- [Work to do] Copy out the lines below, replacing "Statistics" with "Metrics" wherever it appears and keeping everything else the same. Leave the pictures out.

━━━ Input ━━━

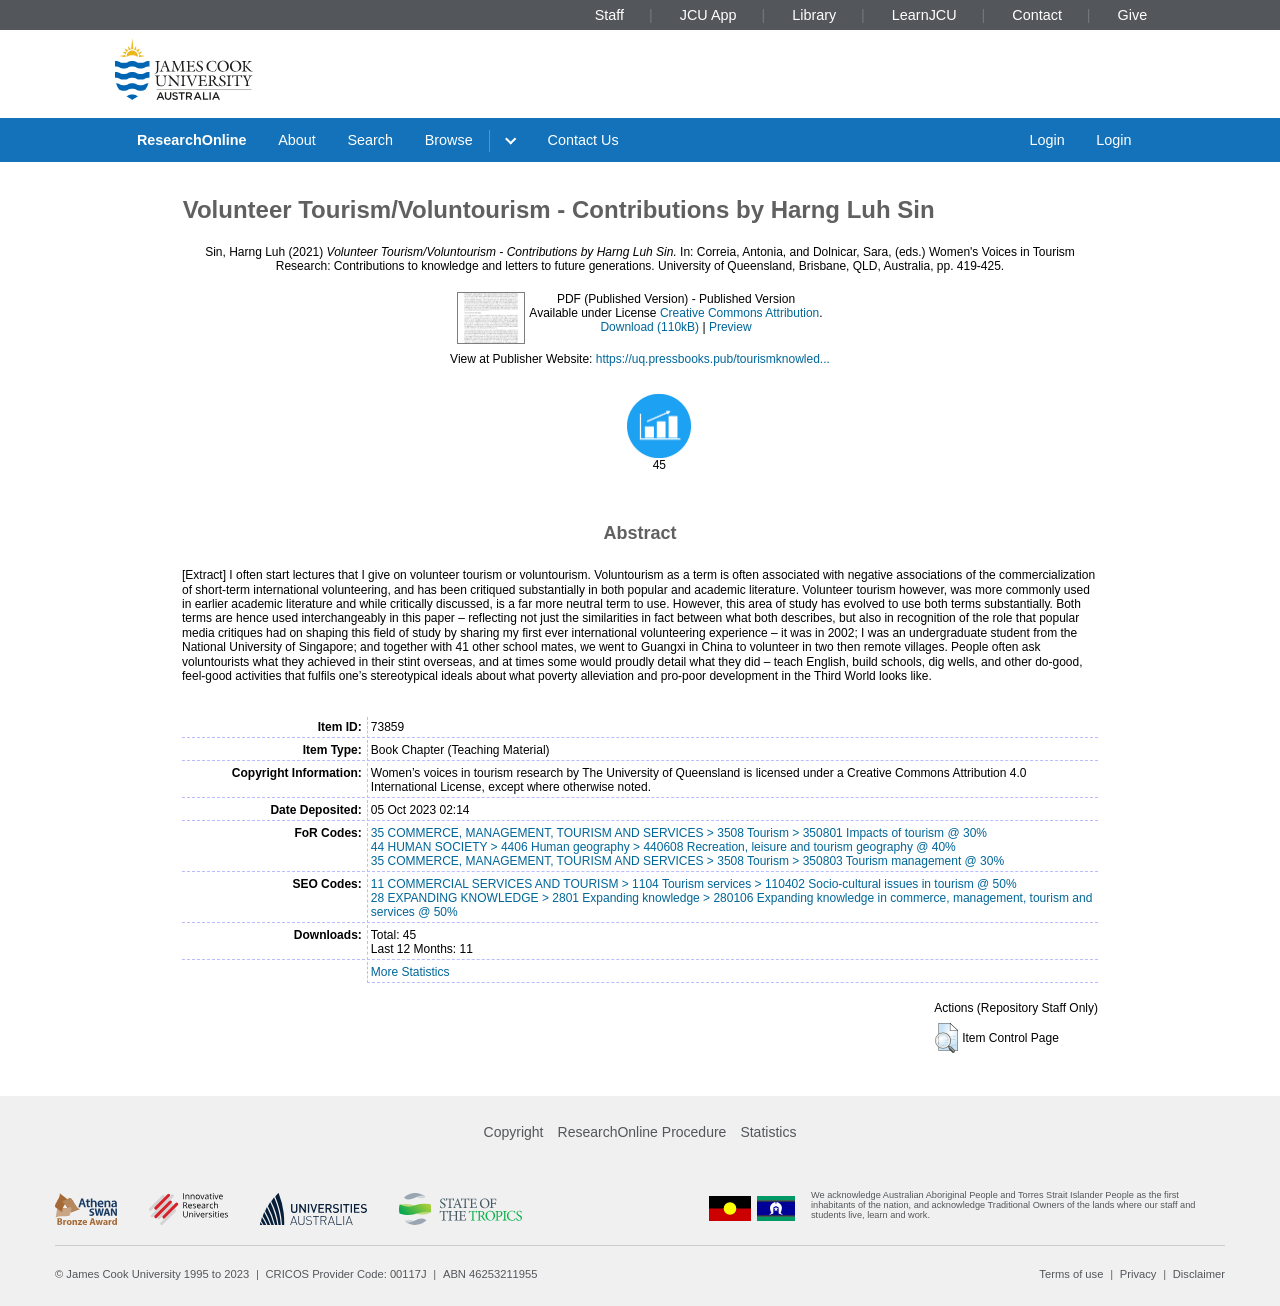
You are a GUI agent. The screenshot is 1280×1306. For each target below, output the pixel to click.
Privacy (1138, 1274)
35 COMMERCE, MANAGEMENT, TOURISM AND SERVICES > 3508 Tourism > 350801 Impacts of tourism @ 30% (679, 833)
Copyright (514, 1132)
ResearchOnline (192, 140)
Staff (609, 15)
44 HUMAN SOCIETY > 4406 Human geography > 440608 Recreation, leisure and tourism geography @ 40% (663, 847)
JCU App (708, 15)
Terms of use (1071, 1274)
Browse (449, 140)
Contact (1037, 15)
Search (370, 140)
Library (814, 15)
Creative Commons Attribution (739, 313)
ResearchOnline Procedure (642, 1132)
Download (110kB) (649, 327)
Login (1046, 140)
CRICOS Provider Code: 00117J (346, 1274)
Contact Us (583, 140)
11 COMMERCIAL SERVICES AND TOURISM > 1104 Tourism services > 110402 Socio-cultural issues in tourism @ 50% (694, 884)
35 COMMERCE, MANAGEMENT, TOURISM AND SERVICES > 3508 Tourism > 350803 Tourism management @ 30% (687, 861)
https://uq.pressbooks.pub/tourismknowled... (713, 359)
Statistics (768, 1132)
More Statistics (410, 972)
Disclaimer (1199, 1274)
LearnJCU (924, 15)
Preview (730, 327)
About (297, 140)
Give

━━━

- [Result of this exercise]
You are a GUI agent. The screenshot is 1280×1306. For each target below, output the pixel to click.
Privacy (1138, 1274)
35 COMMERCE, MANAGEMENT, TOURISM AND SERVICES > 3508 Tourism > 350801 Impacts of tourism @ 30% (679, 833)
Copyright (514, 1132)
ResearchOnline (192, 140)
Staff (609, 15)
44 HUMAN SOCIETY > 4406 Human geography > 440608 Recreation, leisure and tourism geography @ 40% (663, 847)
JCU App (708, 15)
Terms of use (1071, 1274)
Browse (449, 140)
Contact (1037, 15)
Search (370, 140)
Library (814, 15)
Creative Commons Attribution (739, 313)
ResearchOnline Procedure (642, 1132)
Download (110kB) (649, 327)
Login (1046, 140)
CRICOS Provider Code: 00117J (346, 1274)
Contact Us (583, 140)
11 COMMERCIAL SERVICES AND TOURISM > 1104 Tourism services > 110402 Socio-cultural issues in tourism @ 50% (694, 884)
35 COMMERCE, MANAGEMENT, TOURISM AND SERVICES > 3508 Tourism > 350803 Tourism management @ 30% (687, 861)
https://uq.pressbooks.pub/tourismknowled... (713, 359)
Metrics (768, 1132)
More Metrics (410, 972)
Disclaimer (1199, 1274)
LearnJCU (924, 15)
Preview (730, 327)
About (297, 140)
Give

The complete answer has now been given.